Studien zeigen, dass Blender – oft mit narzisstischen Zügen – meisterhaft darin sind, beim ersten Eindruck zu charmieren und sich als visionäre Retter zu inszenieren. Sie dominieren Meetings, versprechen schnelle Ergebnisse und verkaufen ihre Ideen brillant.

 

Aber die Fassade bröckelt. Wenn sie erst einmal an der Macht sind, beginnt der schleichende Untergang des Unternehmens.

 

Warum Blender der Untergang des Unternehmens sind

 

Ein Blender führt nicht, er performt Führung. Das hat fatale Folgen:

 

  1. Talent-Drain und "Quiet Quitting": Mitarbeiter verlassen nicht das Unternehmen, sie verlassen schlechte Führungskräfte. Hohe Fluktuation ist die Folge, wenn High-Performer keine Lust mehr auf Luftschlösser haben.

  2. Kultur des Misstrauens: Statt psychologischer Sicherheit schaffen blenderische Führungskräfte eine Atmosphäre, in der Verantwortung abgeschoben wird. Fehler werden vertuscht, Erfolge von anderen gestohlen.

  3. Strategische Sackgassen: Wenn Entscheidungen auf Ego statt auf Expertise basieren, werden falsche Investitionen getätigt. Das senkt die Produktivität um bis zu 9%.

  4. Innovation stirbt: Blender dulden keine Kritiker oder klügeren Köpfe um sich herum. Sie ersticken Innovation, indem sie Feedback ignorieren.

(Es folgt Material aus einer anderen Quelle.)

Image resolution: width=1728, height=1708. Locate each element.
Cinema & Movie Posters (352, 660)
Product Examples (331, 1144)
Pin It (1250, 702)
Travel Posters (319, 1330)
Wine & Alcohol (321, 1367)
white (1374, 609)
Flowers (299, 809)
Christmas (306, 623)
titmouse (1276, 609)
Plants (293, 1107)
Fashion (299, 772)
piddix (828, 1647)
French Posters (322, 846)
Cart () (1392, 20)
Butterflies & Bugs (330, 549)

Warum wir sie immer noch einstellen

 

Der Recruiting-Prozess ist oft das Nadelöhr. Ein Blender brilliert im Interview, während ein echter Macher vielleicht bescheiden wirkt. Wir bewerten Menschen zu oft nach ihrem Auftreten statt nach ihrem integreren Verhalten. Es ist die "Seduction of the Narcissist" – anfangs attraktiv, langfristig toxisch.

 

Fazit: Es ist Zeit für eine De-Maskierung

 

Die Ära der Schaumschläger muss enden. Wenn Führung wieder bedeutet, Verantwortung zu übernehmen, Teams zu befähigen und wirklich Ergebnisse zu liefern – statt nur darüber zu sprechen – , haben Blender keine Chance mehr.

 

  • Recruiter: Schaut tiefer als das LinkedIn-Profil.

  • CEOs: Hinterfragt die lauten Stimmen.

  • Teams: Habt den Mut, Blender zu demaskieren.

Was ist eure Erfahrung? Habt ihr schon einmal miterlebt, wie ein Blender ein Team an die Wand gefahren hat?